REQUIRED ACTION
Find the word "Customer" in the data, then copy each line where it is found.
--- RECORDS FOR THIS EXERCISE Enclosed Below ---
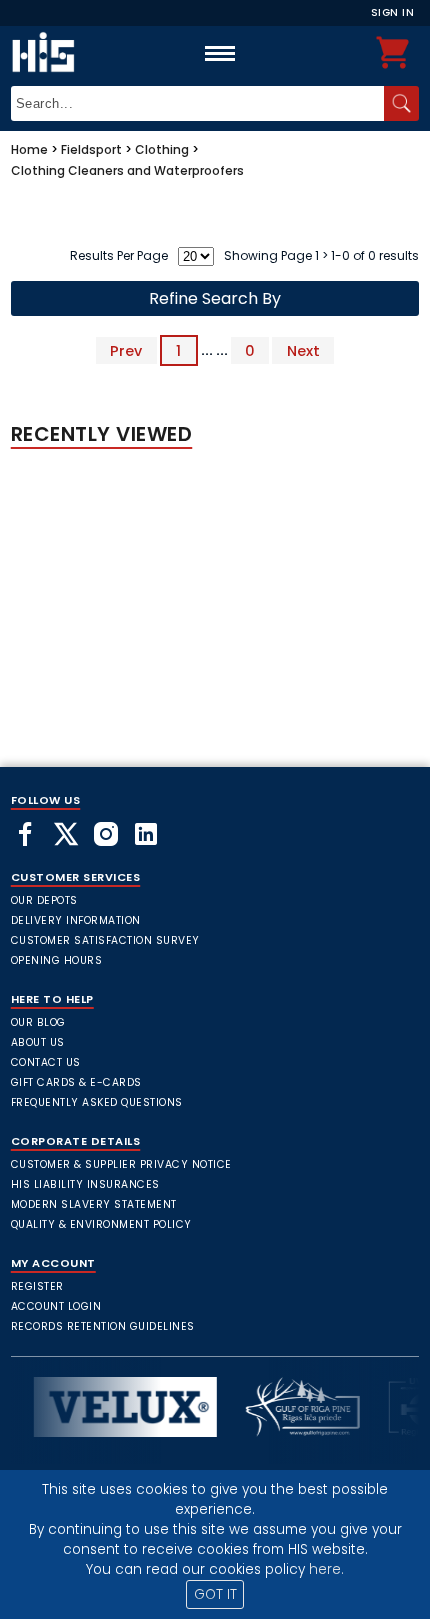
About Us (38, 1042)
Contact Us (46, 1062)
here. (326, 1569)
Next (303, 350)
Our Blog (38, 1022)
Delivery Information (76, 920)
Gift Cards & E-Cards (76, 1082)
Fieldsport (91, 149)
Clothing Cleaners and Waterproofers (127, 170)
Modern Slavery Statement (94, 1204)
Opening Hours (57, 960)
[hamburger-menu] (220, 53)
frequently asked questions (97, 1102)
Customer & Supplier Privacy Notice (121, 1164)
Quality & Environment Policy (101, 1224)
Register (37, 1286)
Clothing (162, 149)
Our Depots (44, 900)
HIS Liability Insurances (85, 1184)
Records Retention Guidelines (103, 1326)
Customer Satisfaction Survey (105, 940)
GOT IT (215, 1594)
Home (29, 149)
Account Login (56, 1306)
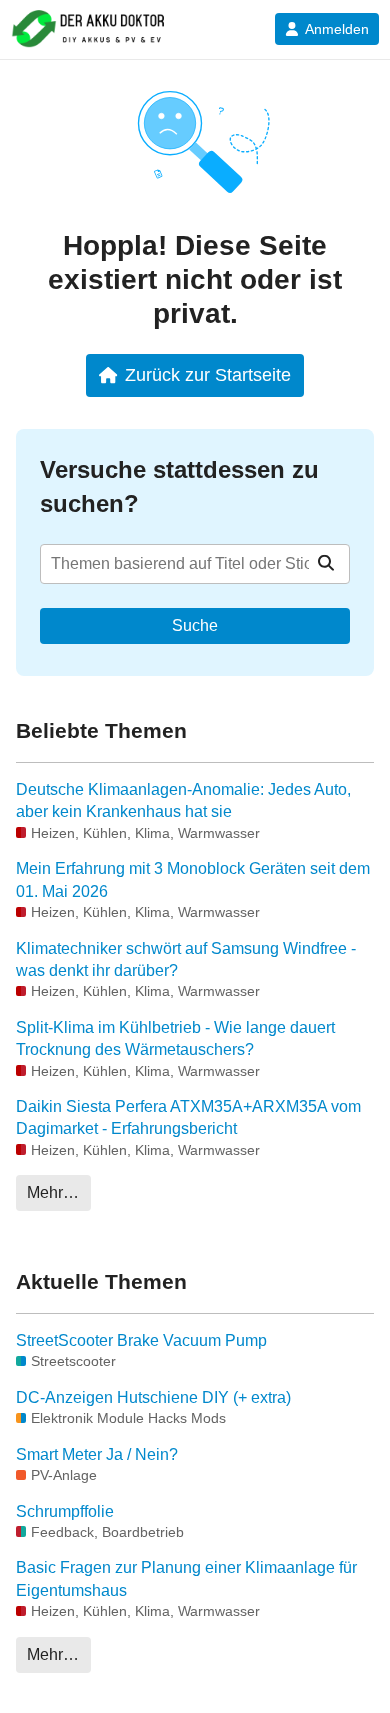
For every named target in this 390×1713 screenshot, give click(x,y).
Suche (195, 625)
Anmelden (337, 29)
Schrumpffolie (65, 1511)
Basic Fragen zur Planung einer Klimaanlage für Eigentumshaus (186, 1578)
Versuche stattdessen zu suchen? (179, 486)
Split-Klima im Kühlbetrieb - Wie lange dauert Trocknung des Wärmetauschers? (175, 1038)
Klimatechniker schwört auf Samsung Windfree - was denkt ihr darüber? (186, 959)
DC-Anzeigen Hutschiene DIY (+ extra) (153, 1397)
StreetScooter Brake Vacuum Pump (141, 1340)
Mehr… (53, 1192)
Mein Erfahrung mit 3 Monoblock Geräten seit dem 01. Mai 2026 (193, 879)
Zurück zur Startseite (208, 374)
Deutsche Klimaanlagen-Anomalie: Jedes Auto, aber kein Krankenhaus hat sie (183, 800)
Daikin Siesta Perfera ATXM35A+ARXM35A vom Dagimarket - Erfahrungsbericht (188, 1117)
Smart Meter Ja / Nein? (97, 1454)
--- End of Enclosed RECORDS FOR THIS EXERCISE ---
REPLY TO THE TASK
Customer & Supplier Privacy Notice (121, 1164)
Customer Satisfaction Survey (105, 940)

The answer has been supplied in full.